There's rarely a situation more unnatural than walking into a room and trying to strike up a meaningful conversation with people you don’t know.

The secret to networking is realising that talking to strangers doesn’t come naturally to most of us, and the process can feel a little awkward. Rest assured, nobody feels entirely comfortable at networking events. The people who look like they do just have more experience of putting on a brave face.

I too have had to learn to navigate and make the most of these sorts of events. Since joining MOO, the digital print and design company, I’ve lived and breathed the world of networking.

I’ve heard tales of some awkward moments from our business cards customers and I’ve experienced my own fair share.
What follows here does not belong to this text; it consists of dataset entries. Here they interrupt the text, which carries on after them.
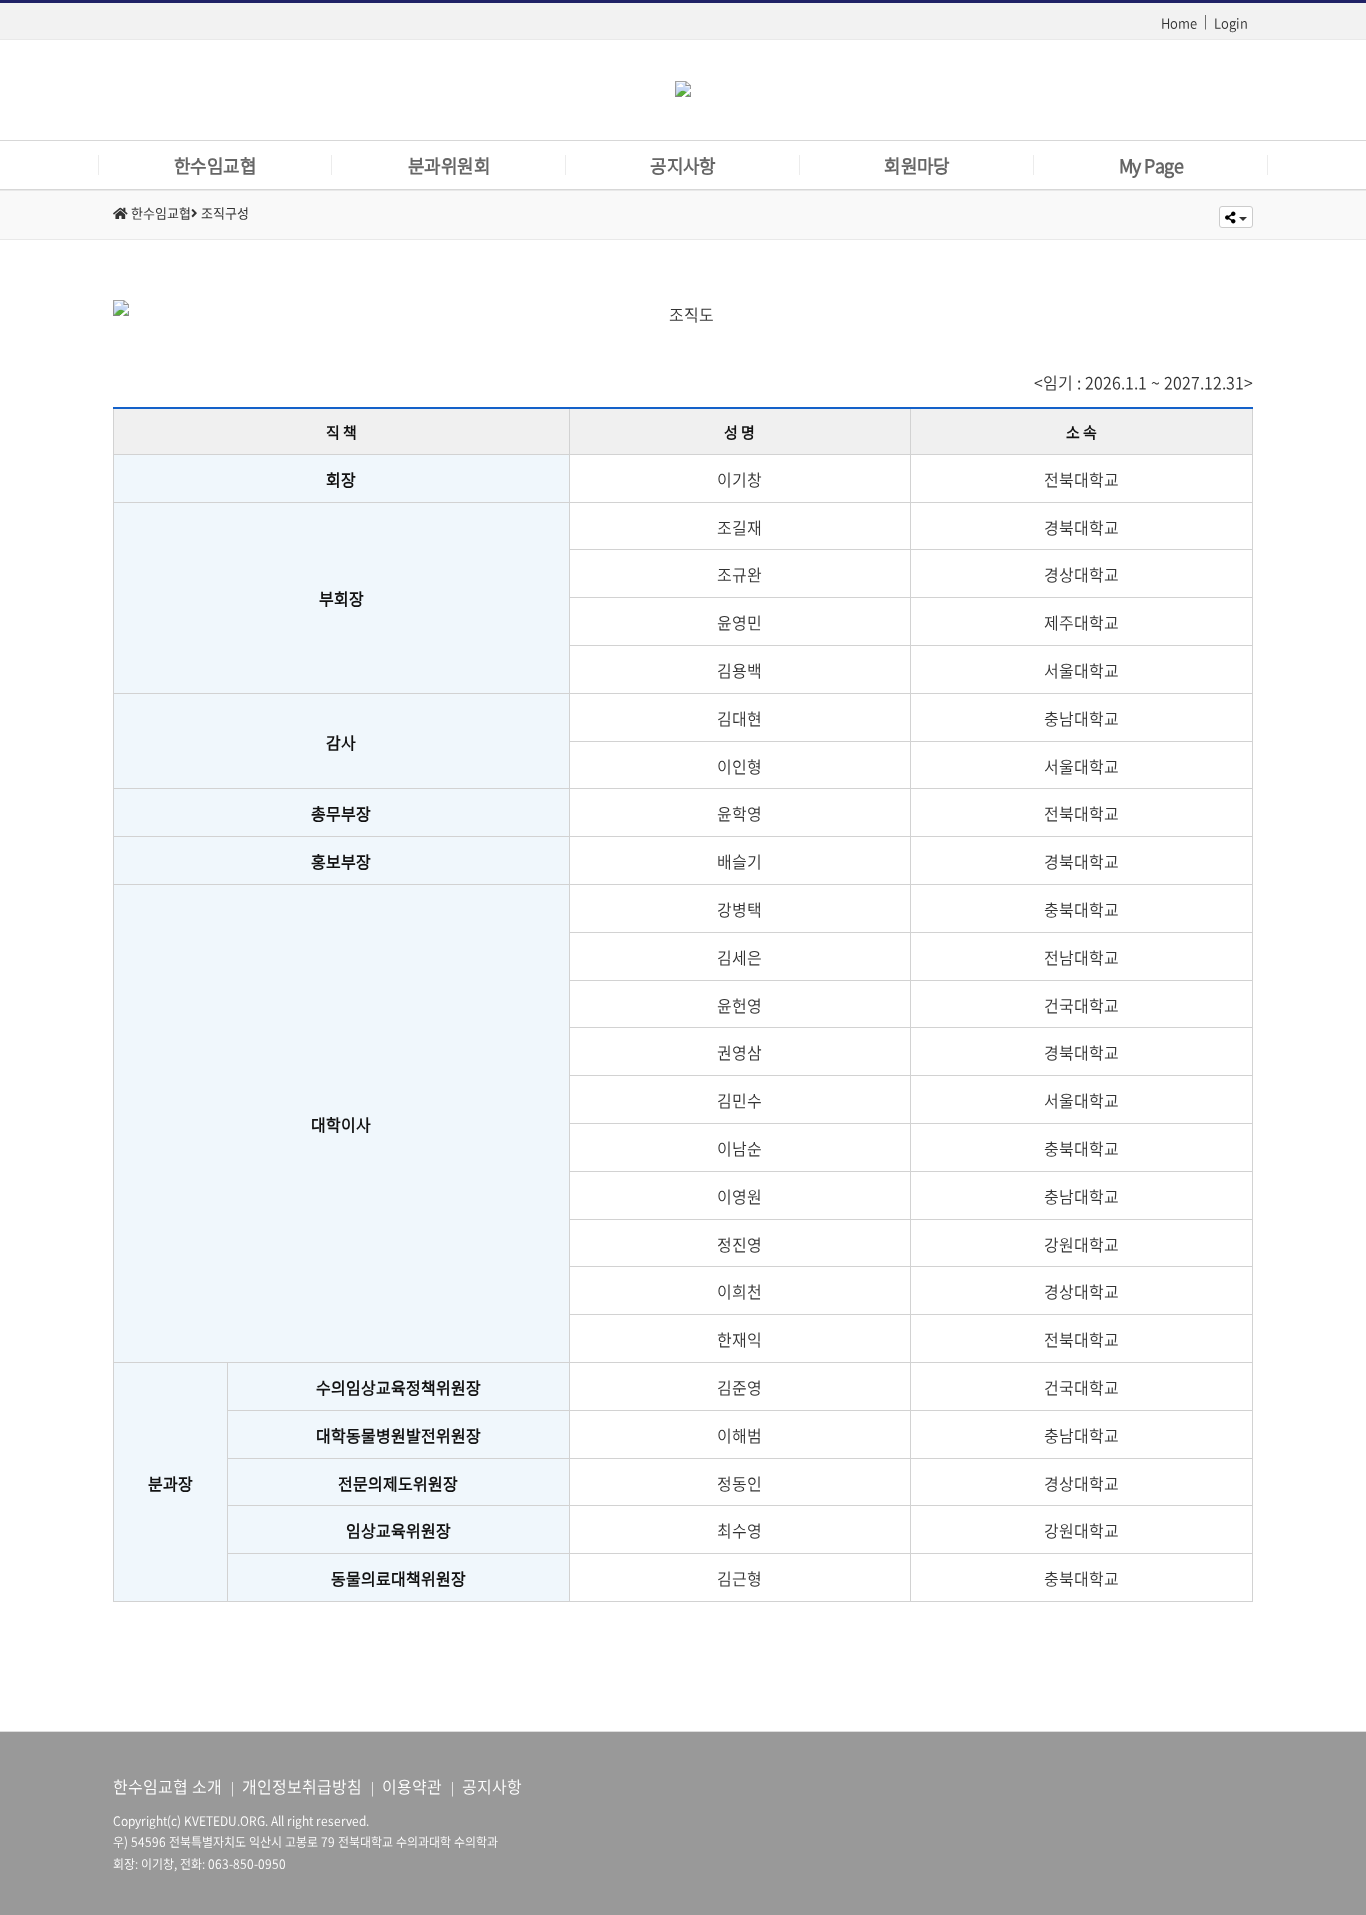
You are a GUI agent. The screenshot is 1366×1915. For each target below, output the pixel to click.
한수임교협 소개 (167, 1786)
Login (1231, 22)
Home (1179, 22)
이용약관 (412, 1786)
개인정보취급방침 (302, 1786)
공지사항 (492, 1786)
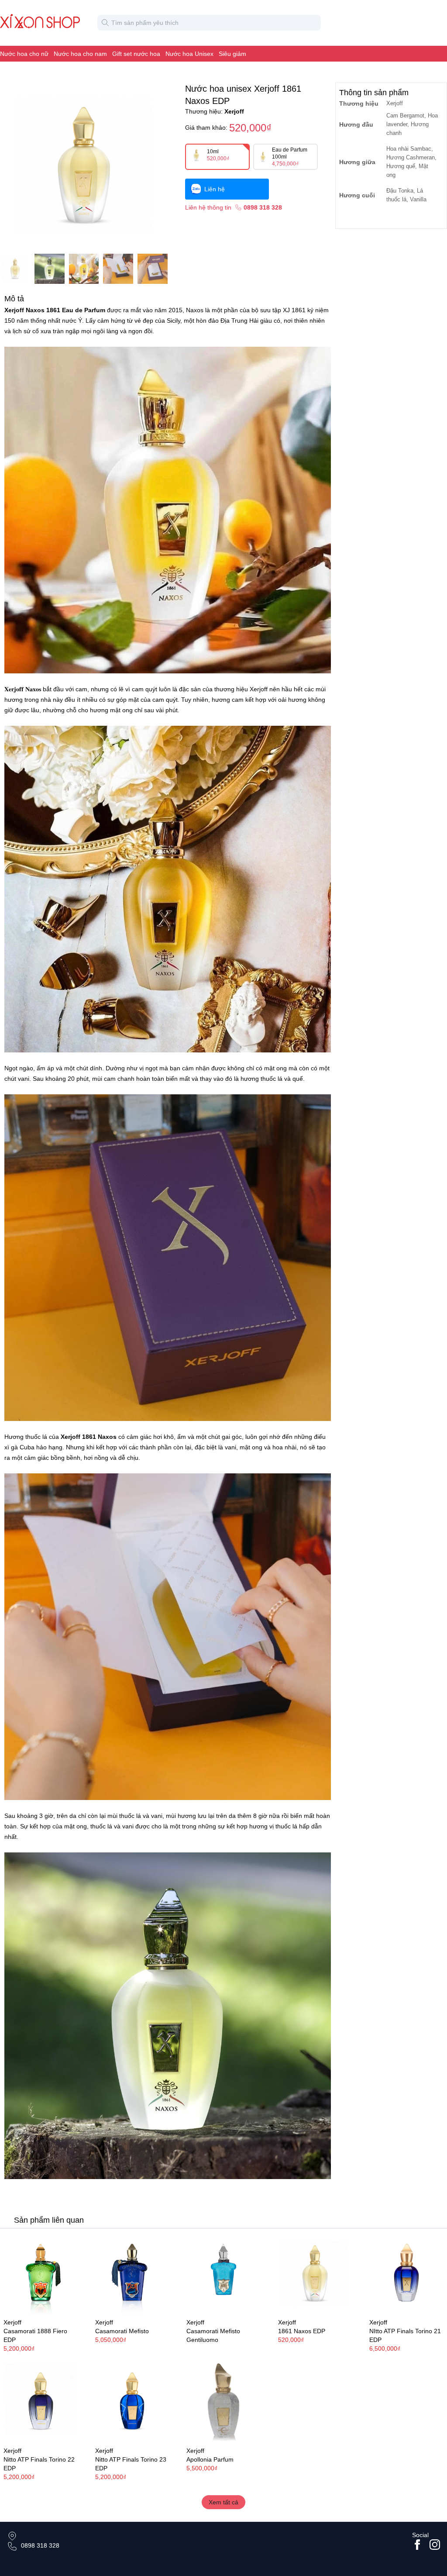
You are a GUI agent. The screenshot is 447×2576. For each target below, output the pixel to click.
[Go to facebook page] (417, 2544)
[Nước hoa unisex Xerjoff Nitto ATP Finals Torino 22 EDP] (40, 2402)
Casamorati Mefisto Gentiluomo (213, 2335)
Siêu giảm (232, 53)
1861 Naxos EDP (301, 2331)
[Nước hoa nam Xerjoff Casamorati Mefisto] (132, 2274)
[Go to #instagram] (435, 2544)
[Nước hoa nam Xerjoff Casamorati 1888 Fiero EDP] (40, 2274)
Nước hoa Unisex (189, 53)
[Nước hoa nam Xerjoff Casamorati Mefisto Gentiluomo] (223, 2274)
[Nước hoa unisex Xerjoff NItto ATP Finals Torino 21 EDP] (406, 2274)
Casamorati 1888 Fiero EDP (35, 2335)
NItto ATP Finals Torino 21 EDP (405, 2335)
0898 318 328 (40, 2545)
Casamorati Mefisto (122, 2331)
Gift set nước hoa (136, 53)
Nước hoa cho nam (80, 53)
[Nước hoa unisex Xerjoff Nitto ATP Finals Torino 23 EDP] (132, 2402)
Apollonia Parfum (210, 2459)
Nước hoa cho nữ (24, 53)
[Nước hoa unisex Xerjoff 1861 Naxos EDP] (315, 2274)
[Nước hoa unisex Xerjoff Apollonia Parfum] (223, 2402)
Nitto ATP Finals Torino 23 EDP (130, 2464)
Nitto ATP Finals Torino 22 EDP (39, 2464)
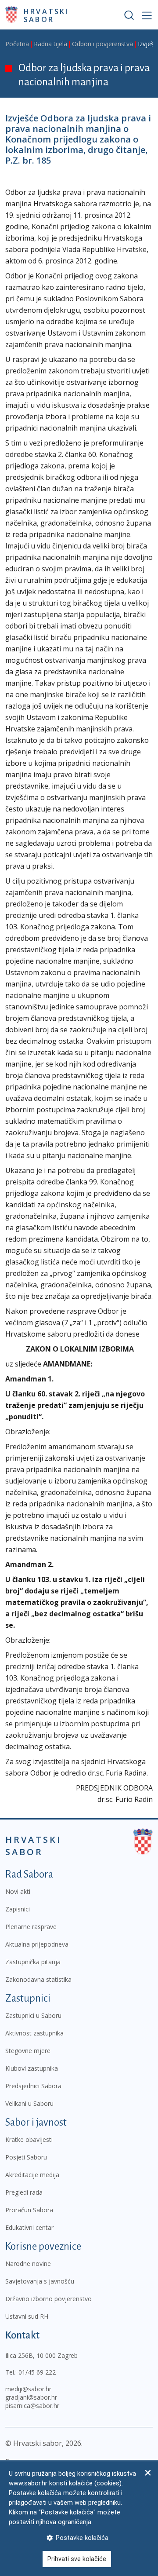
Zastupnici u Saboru (33, 2015)
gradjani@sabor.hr (31, 2397)
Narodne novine (28, 2263)
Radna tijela (50, 44)
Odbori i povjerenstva (102, 44)
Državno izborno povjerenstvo (48, 2299)
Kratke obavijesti (29, 2139)
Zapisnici (17, 1909)
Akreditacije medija (32, 2174)
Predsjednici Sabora (33, 2086)
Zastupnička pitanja (33, 1962)
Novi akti (17, 1891)
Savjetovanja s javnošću (39, 2281)
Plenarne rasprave (31, 1926)
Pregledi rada (24, 2192)
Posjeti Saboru (26, 2157)
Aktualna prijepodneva (36, 1944)
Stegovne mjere (27, 2050)
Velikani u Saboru (29, 2103)
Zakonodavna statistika (38, 1979)
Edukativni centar (29, 2227)
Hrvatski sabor (46, 15)
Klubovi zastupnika (31, 2068)
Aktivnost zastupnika (34, 2033)
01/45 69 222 (37, 2372)
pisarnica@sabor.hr (32, 2405)
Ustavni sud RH (26, 2316)
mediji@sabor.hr (28, 2389)
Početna (17, 44)
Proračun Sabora (29, 2210)
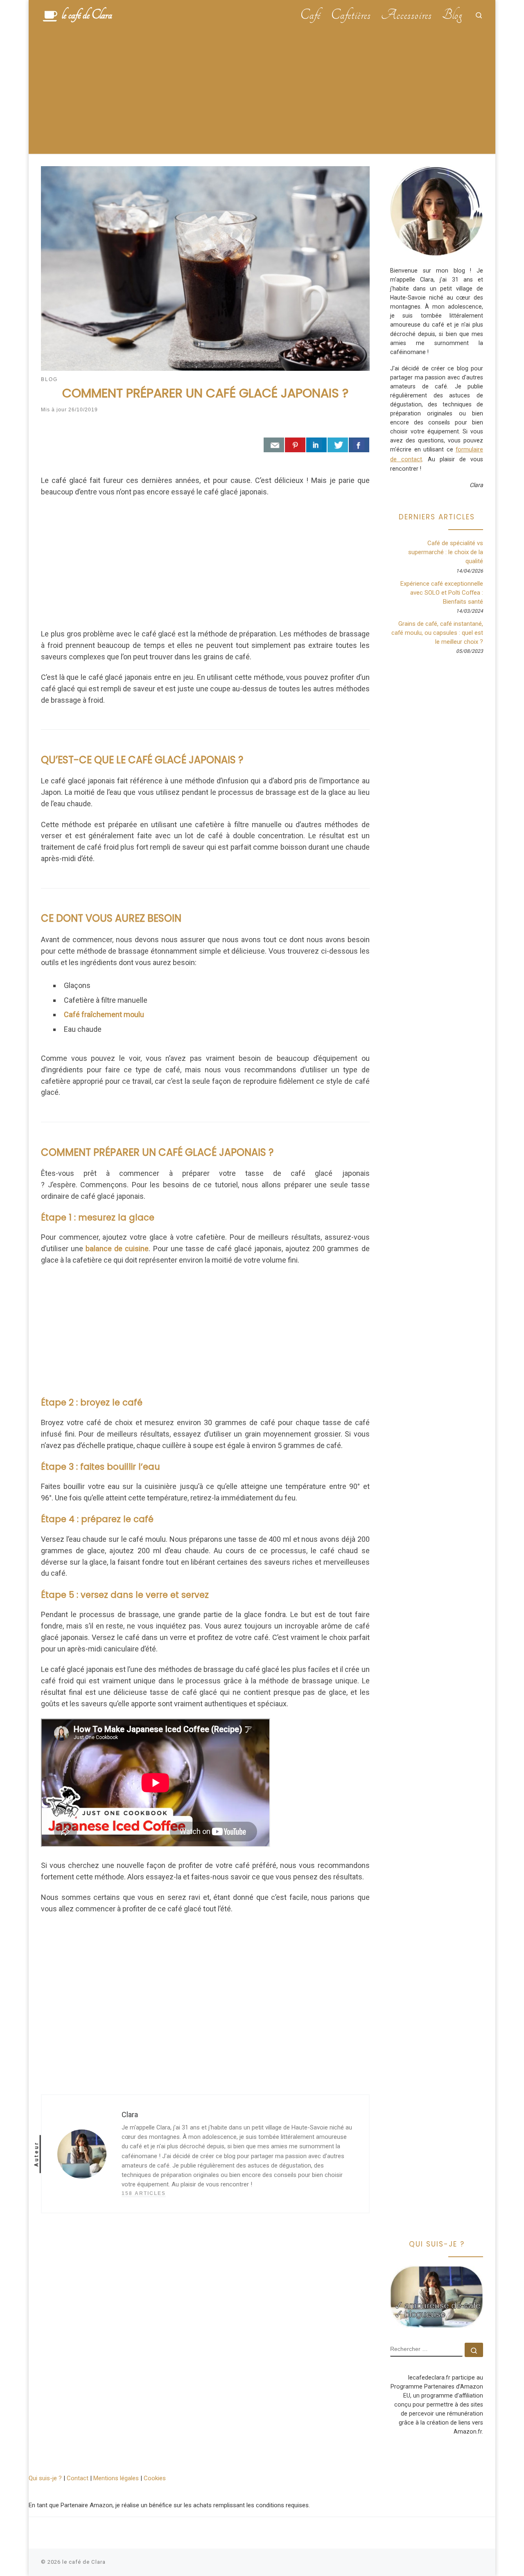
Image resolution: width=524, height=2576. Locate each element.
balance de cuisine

Below are some of the most helpful tips and tricks that I picked up along the way.

Set goals and do your prep

We often forget that we can only get as much out of networking as we put in. If you work it like a wallflower, you are unlikely to come out with a pocket full of business cards. On the other hand, if you’re overly aggressive, you risk making the wrong impression or having short, forgettable interactions.

To avoid these risks, I set goals for what I want to accomplish during the event. Whether you aim to pitch your company to three prospective clients, or connect with five possible mentors, having a goal in mind will help you be more focused and engaging.

The first few words are always the hardest. Putting together a list of conversation starters ahead of the event can really help break that barrier. I find that open-ended questions about the person’s interests are most likely to lead to an engaging discussion.

Some of my go-to openers are “what’s your story?” and “what are you most excited about this week?”. Just try your best not to resort to talking about the weather.

Embrace the awkwardness and stand out

Sometimes, when the conversation really isn’t flowing, the best strategy is just to embrace the awkwardness and use it to your advantage. If you find yourself stuck, drop your guard and just be honest. Saying “I’m not great at small talk. Isn’t networking kind of awkward?” is wholly acceptable.

Chances are, they are thinking the same thing.

Networking events can go by in a blur, so you want to make sure to stand out and be memorable. Beautifully designed business cards can help you make that great first impression and can also serve as fun conversation starters. (We have some new cotton business cards, made entirely of recycled t-shirt offcuts, designed to do just that.)

Quality over quantity

Your business card is also a key to keeping in touch. In my experience, you need to cement the connections you made within a couple of days after the event. A personal email or a quick call are enough to show your interest and make sure you’re remembered.

Finally, to all the event-phobes out there, don’t be discouraged. Some of the best networkers I know are actually quite reserved individuals, who exercise the art of making connections and learnt that, when it comes to networking, it’s quality over quantity.